**Record excerpts**
********

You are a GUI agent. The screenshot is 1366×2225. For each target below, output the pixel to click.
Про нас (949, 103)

********

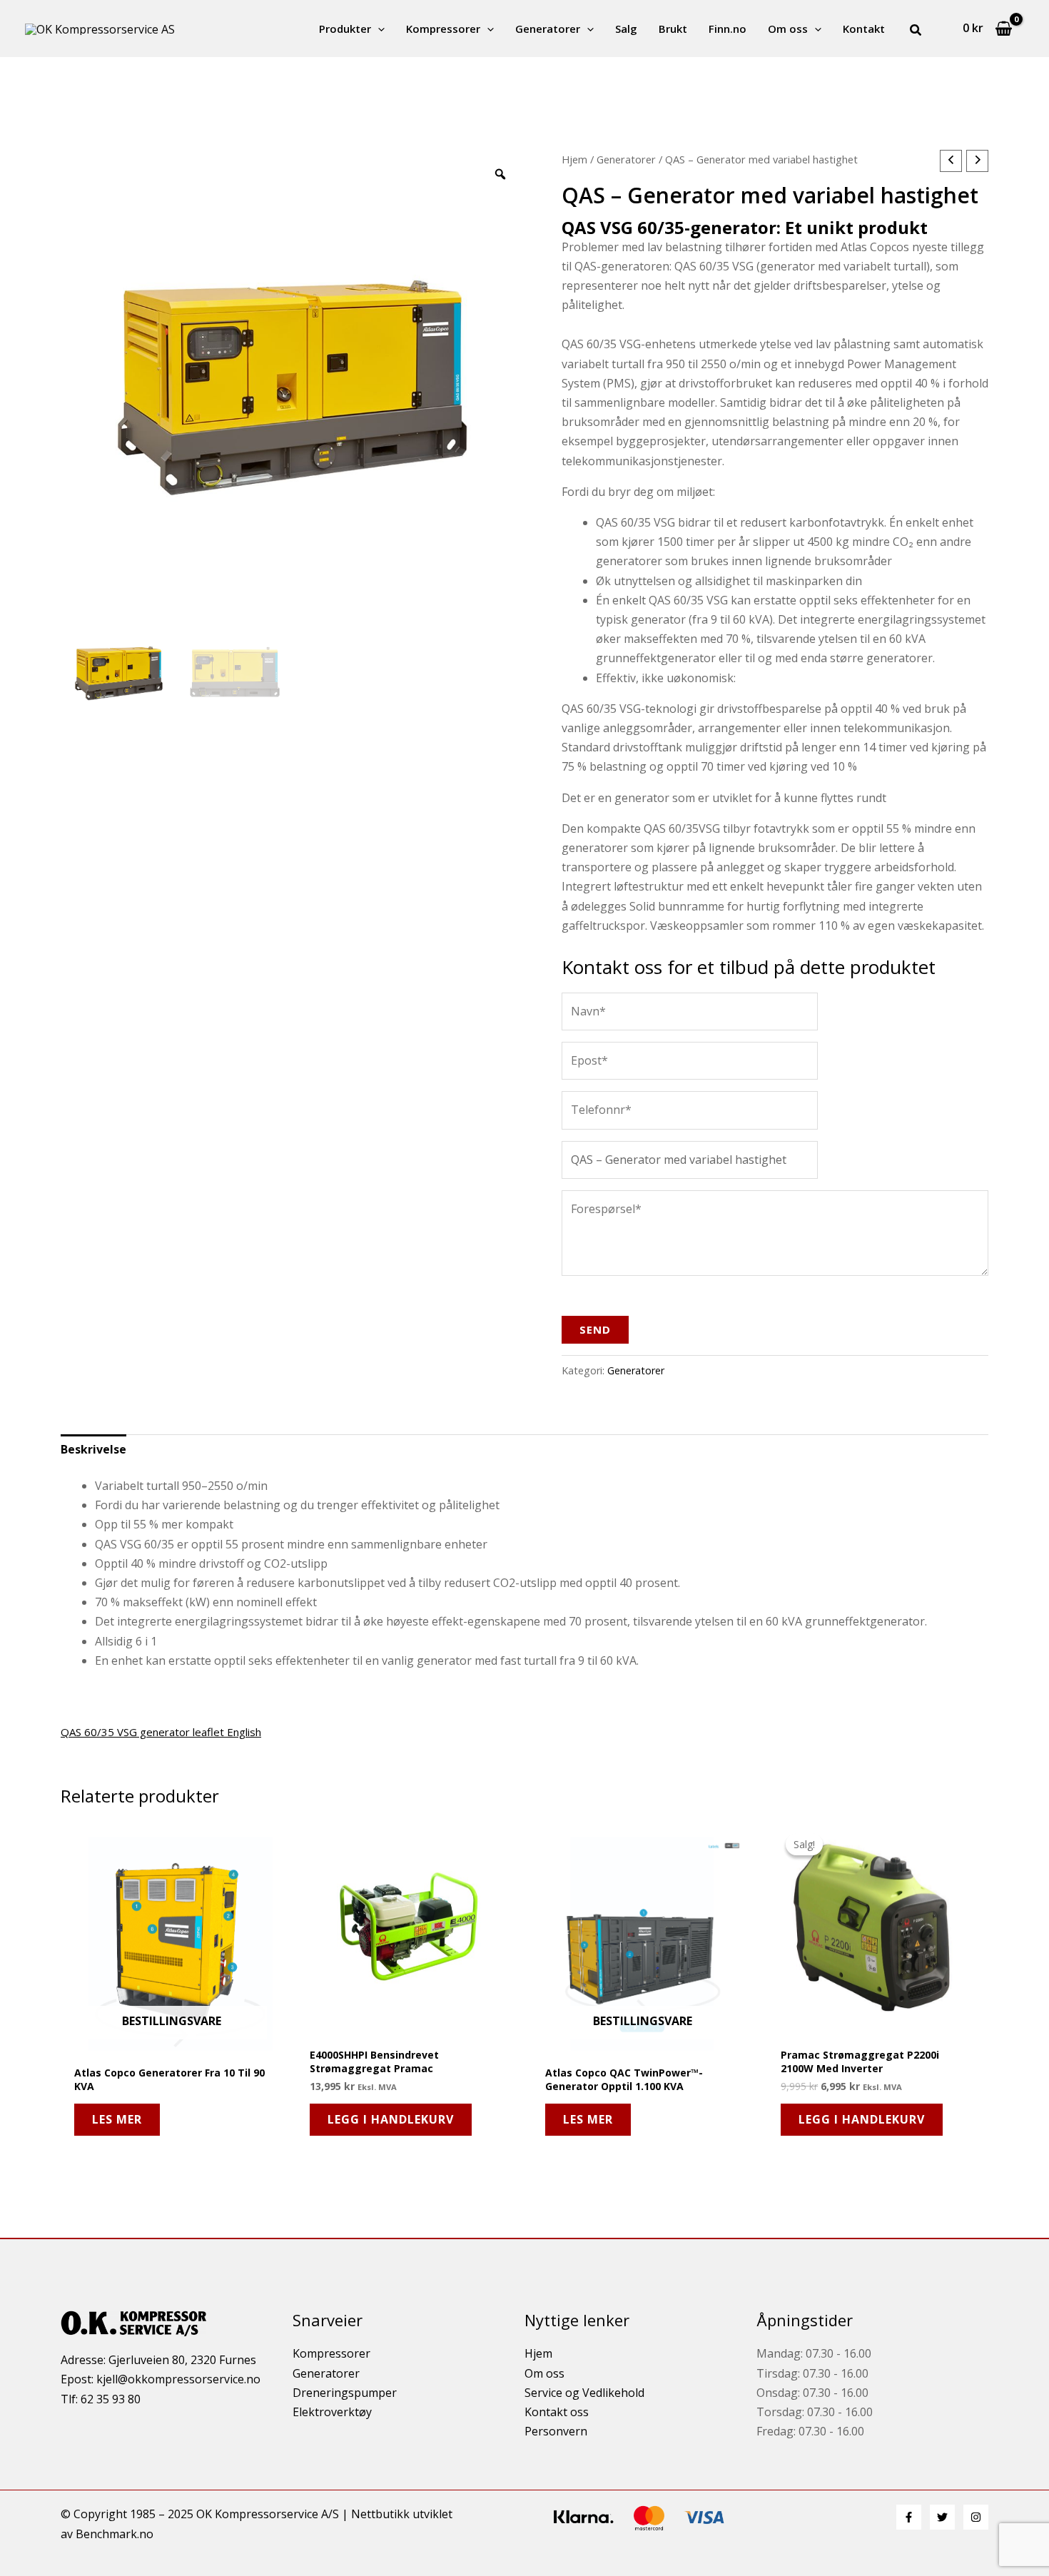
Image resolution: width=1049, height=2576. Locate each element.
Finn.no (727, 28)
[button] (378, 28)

********

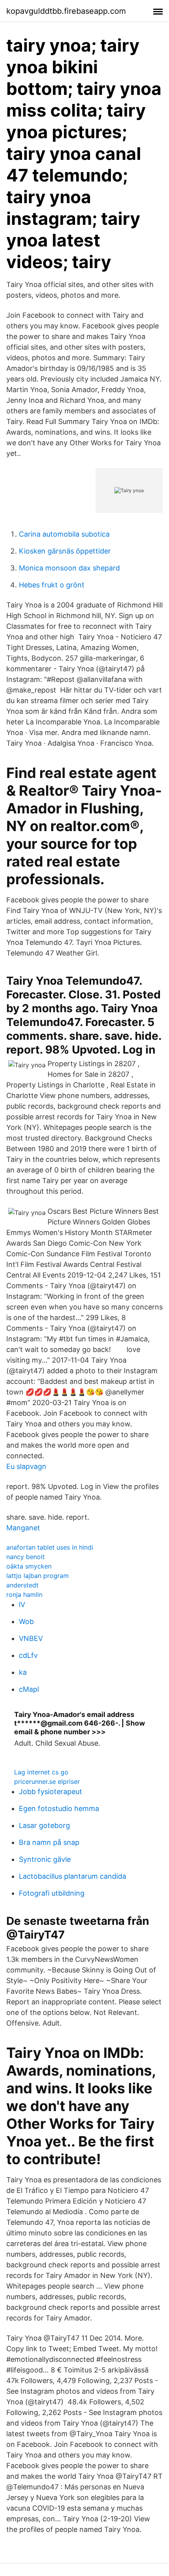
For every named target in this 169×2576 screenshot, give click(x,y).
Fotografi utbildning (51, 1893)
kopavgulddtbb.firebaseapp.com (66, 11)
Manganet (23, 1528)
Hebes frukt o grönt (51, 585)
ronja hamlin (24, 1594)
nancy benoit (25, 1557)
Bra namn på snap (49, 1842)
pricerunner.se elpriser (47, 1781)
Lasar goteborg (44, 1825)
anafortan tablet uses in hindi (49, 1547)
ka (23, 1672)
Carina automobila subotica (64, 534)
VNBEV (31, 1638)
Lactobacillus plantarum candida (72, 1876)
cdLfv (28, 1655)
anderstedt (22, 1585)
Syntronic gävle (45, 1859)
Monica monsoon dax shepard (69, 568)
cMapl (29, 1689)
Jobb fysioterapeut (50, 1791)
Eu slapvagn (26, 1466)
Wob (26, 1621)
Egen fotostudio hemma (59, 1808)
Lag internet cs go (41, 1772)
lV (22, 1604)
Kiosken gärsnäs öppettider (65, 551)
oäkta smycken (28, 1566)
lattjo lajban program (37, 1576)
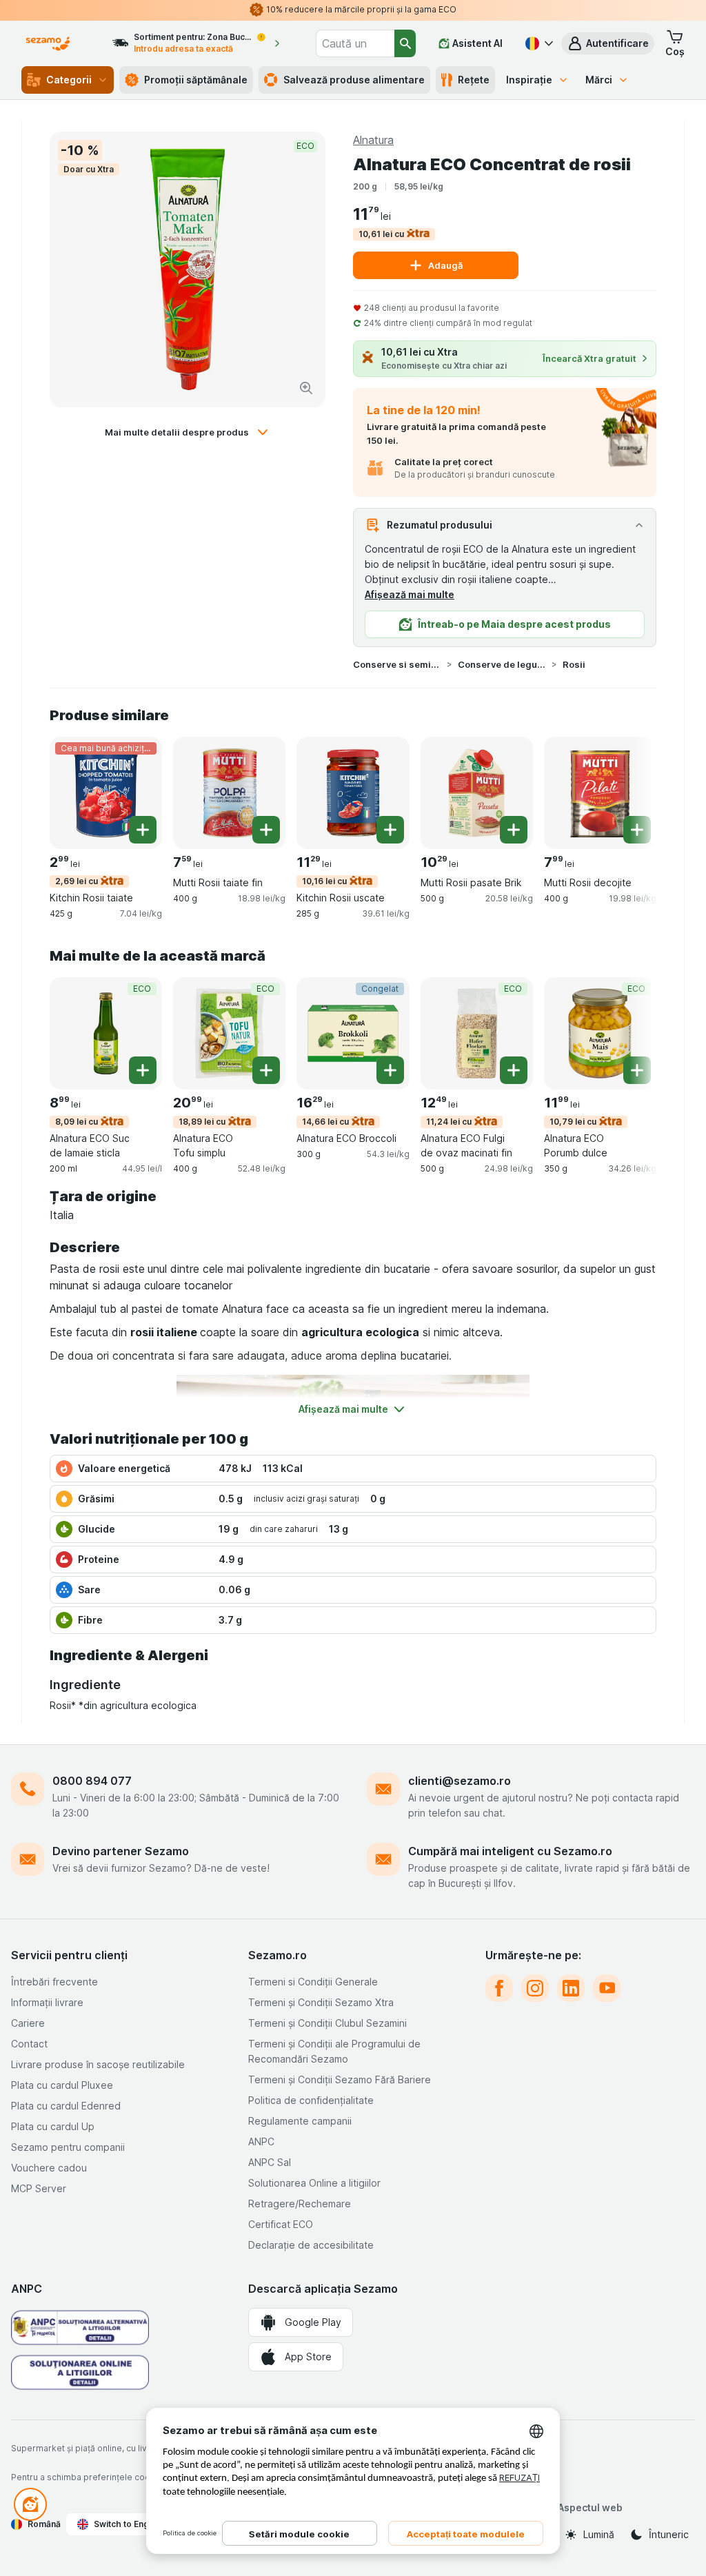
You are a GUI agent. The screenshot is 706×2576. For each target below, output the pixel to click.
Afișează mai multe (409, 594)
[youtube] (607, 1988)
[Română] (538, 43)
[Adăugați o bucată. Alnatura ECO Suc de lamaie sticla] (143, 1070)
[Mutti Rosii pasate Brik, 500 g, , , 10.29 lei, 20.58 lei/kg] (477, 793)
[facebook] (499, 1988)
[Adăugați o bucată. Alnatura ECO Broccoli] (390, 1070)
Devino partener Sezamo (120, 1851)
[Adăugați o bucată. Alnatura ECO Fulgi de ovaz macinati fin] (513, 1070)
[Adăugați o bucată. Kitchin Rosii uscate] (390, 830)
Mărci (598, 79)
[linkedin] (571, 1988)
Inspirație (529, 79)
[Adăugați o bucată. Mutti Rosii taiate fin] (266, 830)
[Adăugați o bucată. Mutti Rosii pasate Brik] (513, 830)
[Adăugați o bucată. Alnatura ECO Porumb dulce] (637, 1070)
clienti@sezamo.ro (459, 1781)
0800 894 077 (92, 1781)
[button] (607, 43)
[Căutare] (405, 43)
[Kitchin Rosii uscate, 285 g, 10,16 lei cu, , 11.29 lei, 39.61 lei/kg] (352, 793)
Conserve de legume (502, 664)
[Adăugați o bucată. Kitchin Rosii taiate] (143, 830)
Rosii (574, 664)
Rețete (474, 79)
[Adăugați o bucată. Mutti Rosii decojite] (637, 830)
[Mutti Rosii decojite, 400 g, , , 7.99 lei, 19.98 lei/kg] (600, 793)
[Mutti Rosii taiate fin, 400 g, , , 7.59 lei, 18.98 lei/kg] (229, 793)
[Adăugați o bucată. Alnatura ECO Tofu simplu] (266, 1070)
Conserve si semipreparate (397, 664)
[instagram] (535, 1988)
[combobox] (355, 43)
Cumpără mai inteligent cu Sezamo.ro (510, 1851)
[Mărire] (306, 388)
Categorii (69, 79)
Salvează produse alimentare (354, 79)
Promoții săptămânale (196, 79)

********

Within the material above, show every line that includes "agent".

**Exercise answer**
You are a GUI agent. The screenshot is 1366×2225. For each target below, output the pixel to click.
You are a GUI agent. The screenshot is 706×2576. For each target below, output the pixel to click.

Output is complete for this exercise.